Yuji has a history of taking an interest in causes. She is the youngest volunteer at Paw in the Door, a cat rehabilitation and rescue service in Bath. She spends one day a month there, helping socialize and care for the lost and abandoned animals.
When she turned 10, she requested birthday donations for an organization called OneSky. OneSky trains caregivers to provide love and support to orphaned children in the Asia Pacific region. Yuji herself was an orphan, adopted from China by Kimberly Smith and Hal Ostrom when she was less than a year old.

Yuji Smith, 12, reaches out to pet her cat, Gideon, in Edgecomb on Friday, May 8. Smith is the youngest volunteer at Paw in the Door, an organization in Bath that rehabilitates lost and abandoned cats. (Bisi Cameron Yee photo)
More recently, Yuji donated 200 face masks to the Maine Veterans’ Home in Augusta.
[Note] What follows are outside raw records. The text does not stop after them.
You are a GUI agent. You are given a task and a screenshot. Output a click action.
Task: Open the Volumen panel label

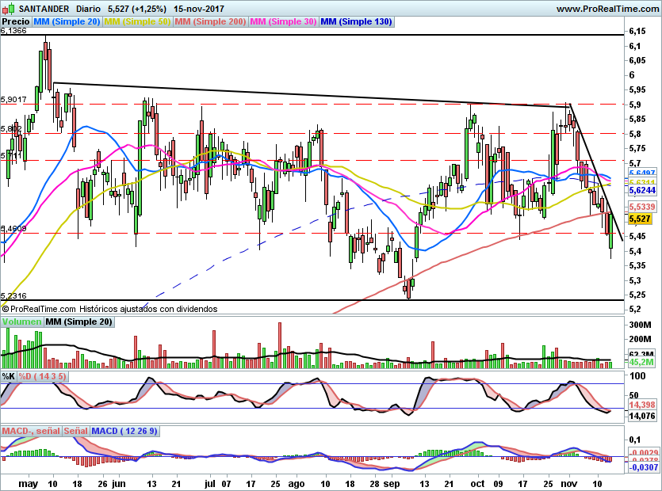coord(21,322)
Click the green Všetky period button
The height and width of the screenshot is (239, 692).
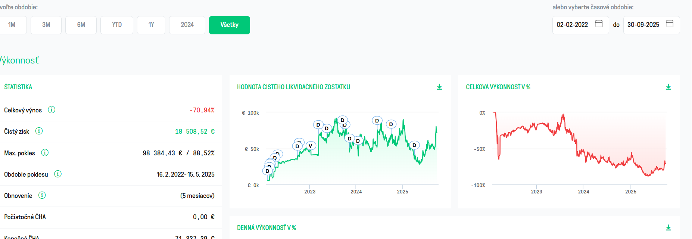(230, 25)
Genetics testing and a DNA match had connected Yuji with relatives in China who were able to send her their allotment of masks.
Yuji and her parents researched several possible places to donate the personal protective equipment and settled on the veterans home in response to coronavirus outbreaks in similar facilities. She gave the masks in honor of her late maternal grandfather, Nelson George “Bud” Smith Jr., a World War II veteran.
Yuji wants to babysit this summer. She wants to be a math teacher when she grows up – she’s good at math. As she doodles with magnetic poetry on the refrigerator door, she puts together a thought that bears remembering: “In our world we stand together.”